== INFORMATION PROVIDED ==

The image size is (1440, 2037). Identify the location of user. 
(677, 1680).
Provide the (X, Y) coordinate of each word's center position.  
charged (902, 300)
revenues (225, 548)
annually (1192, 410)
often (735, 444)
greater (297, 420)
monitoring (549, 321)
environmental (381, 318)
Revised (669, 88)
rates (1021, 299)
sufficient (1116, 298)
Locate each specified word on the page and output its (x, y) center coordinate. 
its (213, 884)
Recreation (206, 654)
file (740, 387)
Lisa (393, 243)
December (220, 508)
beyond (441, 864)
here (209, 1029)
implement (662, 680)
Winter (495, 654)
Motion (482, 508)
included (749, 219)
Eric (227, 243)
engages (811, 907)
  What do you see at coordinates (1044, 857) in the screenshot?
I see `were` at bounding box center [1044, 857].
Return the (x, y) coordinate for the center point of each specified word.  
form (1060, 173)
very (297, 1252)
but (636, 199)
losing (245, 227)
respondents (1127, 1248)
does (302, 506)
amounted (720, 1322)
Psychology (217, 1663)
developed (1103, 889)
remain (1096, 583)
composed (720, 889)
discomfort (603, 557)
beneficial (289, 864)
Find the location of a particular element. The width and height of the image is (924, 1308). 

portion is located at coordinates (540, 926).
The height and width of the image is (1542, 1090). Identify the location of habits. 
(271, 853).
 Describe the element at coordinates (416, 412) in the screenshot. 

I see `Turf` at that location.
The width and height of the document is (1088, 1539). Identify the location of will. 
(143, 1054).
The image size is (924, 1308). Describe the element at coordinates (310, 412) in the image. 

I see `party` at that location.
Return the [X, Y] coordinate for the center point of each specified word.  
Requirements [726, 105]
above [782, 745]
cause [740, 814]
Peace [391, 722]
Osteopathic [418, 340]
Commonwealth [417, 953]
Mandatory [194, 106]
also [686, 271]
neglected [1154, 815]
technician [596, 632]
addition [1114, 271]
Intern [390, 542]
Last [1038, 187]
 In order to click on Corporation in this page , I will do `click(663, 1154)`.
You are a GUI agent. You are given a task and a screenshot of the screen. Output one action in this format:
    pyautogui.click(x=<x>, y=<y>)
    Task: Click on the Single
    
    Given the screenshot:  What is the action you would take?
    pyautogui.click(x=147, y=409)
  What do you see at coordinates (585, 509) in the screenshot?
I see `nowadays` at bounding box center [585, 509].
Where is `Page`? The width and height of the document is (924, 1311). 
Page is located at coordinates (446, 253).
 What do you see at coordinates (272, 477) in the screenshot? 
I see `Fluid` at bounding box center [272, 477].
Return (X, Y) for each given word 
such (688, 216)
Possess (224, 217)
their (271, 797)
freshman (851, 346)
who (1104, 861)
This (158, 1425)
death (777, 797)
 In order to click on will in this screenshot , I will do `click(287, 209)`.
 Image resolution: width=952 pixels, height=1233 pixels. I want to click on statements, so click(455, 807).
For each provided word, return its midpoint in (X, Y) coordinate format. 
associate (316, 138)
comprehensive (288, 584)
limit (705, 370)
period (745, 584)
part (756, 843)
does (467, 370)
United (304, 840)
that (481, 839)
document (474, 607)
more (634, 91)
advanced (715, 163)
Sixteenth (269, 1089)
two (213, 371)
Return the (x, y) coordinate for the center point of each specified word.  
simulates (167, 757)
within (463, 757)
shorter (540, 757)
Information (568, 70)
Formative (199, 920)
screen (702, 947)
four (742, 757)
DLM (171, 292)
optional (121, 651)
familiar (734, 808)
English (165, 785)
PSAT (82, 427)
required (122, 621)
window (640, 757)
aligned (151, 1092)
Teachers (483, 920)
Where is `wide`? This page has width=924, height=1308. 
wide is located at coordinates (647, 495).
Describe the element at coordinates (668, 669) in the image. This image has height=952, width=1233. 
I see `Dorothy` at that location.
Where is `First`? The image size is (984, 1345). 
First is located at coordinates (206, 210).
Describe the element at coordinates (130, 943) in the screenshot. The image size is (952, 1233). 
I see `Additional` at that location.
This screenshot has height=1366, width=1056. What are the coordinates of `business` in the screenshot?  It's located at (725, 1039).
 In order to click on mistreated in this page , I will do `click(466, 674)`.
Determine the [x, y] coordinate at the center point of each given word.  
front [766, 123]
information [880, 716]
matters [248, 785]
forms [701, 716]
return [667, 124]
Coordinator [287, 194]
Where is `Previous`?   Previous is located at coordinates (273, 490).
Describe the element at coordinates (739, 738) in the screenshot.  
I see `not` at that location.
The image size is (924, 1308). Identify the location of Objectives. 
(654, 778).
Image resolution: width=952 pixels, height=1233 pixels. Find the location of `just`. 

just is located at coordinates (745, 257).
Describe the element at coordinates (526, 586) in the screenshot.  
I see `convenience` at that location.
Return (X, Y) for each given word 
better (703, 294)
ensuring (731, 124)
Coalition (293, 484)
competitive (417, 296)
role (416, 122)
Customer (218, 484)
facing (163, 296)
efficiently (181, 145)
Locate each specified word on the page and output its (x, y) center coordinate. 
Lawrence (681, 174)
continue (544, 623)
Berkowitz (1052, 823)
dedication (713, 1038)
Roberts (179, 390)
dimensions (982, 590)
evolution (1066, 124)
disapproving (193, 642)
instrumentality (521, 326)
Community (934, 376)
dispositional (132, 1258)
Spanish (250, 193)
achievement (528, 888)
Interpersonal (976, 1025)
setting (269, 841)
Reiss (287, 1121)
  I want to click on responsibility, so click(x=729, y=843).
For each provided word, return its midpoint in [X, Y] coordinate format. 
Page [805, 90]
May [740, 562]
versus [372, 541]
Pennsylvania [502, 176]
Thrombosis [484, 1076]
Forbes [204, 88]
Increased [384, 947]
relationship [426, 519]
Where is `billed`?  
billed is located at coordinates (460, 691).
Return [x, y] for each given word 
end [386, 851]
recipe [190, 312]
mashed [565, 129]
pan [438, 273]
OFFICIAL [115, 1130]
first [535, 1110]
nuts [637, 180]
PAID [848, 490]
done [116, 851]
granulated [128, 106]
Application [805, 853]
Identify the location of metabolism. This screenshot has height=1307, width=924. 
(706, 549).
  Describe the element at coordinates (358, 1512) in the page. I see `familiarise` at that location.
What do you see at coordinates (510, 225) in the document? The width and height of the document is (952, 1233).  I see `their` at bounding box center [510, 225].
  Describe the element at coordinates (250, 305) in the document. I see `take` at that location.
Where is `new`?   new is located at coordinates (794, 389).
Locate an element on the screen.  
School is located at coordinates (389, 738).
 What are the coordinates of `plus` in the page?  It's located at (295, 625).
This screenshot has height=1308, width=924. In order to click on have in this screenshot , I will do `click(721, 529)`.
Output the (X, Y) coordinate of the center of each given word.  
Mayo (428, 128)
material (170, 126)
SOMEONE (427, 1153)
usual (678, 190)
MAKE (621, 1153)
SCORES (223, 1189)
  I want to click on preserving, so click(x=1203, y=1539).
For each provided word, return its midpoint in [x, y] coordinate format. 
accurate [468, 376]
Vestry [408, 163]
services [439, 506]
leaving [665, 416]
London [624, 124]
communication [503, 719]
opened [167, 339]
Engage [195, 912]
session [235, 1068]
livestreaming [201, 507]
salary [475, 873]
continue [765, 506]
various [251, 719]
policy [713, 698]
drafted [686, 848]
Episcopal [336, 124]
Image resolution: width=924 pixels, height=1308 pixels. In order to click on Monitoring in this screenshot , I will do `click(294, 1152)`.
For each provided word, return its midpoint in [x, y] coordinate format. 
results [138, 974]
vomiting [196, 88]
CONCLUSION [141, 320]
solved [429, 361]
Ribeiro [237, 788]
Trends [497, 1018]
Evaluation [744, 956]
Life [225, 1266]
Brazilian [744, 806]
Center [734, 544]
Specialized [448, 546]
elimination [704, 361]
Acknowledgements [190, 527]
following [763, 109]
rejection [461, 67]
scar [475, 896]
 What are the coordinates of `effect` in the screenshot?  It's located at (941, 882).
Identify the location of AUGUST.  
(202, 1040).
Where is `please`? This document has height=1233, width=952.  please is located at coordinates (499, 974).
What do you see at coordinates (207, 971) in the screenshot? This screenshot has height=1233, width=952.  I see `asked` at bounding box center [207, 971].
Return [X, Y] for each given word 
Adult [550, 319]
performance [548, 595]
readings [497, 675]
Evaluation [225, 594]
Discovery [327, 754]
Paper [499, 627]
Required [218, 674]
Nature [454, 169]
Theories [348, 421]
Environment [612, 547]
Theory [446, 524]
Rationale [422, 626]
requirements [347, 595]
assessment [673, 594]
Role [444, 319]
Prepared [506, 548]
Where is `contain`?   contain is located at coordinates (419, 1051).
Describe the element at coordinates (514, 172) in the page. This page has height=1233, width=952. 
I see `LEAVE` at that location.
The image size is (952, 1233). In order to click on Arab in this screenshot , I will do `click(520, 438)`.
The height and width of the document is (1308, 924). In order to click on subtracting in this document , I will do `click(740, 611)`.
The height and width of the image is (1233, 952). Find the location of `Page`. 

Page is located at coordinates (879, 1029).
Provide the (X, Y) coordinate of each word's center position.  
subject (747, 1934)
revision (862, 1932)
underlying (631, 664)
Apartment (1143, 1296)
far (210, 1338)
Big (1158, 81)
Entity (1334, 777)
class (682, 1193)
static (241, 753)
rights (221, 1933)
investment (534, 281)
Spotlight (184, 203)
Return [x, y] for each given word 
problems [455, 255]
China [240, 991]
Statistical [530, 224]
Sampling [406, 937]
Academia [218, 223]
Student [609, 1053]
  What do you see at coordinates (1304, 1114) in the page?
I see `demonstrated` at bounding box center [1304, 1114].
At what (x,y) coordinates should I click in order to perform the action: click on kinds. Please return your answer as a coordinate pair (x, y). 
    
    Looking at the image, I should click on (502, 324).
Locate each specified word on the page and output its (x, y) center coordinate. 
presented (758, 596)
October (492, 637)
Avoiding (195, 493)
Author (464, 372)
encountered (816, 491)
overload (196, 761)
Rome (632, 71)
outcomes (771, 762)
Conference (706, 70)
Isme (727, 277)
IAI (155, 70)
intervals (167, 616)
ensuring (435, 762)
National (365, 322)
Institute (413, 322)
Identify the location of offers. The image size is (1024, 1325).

===

Convert the listing, from the line with "part (756, 843)" to the line with "optional (121, 651)", into a two-column CSV with the headers request and response. Put each request's text and its answer in one quoted field each, one row per request, with line breaks replaced by spaces.

# WORKED ANSWER:
request,response
"part","(756, 843)"
"does","(467, 370)"
"United","(304, 840)"
"that","(481, 839)"
"document","(474, 607)"
"more","(634, 91)"
"advanced","(715, 163)"
"Sixteenth","(269, 1089)"
"two","(213, 371)"
"Return the (x, y) coordinate for the center point of each specified word. simulates","(167, 757)"
"within","(463, 757)"
"shorter","(540, 757)"
"Information","(568, 70)"
"Formative","(199, 920)"
"screen","(702, 947)"
"four","(742, 757)"
"DLM","(171, 292)"
"optional","(121, 651)"